With the Securities and Exchange Commission's controversial shareholder proxy access proposal stalled, another corporate governance battle has come to the forefront: a majority-vote standard for director elections. There seems to be considerable momentum for making the change, with a number of stakeholder campaigns underway to encourage companies to require a majority vote of ballots cast in the election of directors. Under the plurality-vote standard that is now common, since director elections are usually uncontested, candidates win as long as they get a single affirmative vote, no matter how many votes are withheld.

An American Bar Association (ABA) task force is considering whether to amend the Model Business Corporation Act and a group of unions and corporations is looking at what a majority-vote standard would involve. During the current proxy season, shareholders at more than 60 companies will vote on resolutions calling for a majority-vote standard. The resolutions, put forward by a group of unions, have some powerful supporters, including Institutional Shareholder Services. In mid-April, majority-vote resolutions won 48% of the votes at Gannett Co. and 38% at Caterpillar Inc. That's a big improvement from 2004, when the best showing by similar resolutions was 18% in favor.

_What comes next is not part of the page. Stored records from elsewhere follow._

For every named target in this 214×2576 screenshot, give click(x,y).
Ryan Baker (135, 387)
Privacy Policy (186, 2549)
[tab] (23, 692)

Critics question whether a change is necessary, claiming that withhold votes have evolved into an effective tool for dissatisfied shareholders. "There's ample evidence that nominating committees are carefully looking at any board member who receives a substantial withhold vote and not renominating them to a board," says David Hirschmann, a senior vice president at the U.S. Chamber of Commerce. In response, advocates of the change note that in 2004, a number of directors continued to serve on boards although they received less than 50% of the votes cast.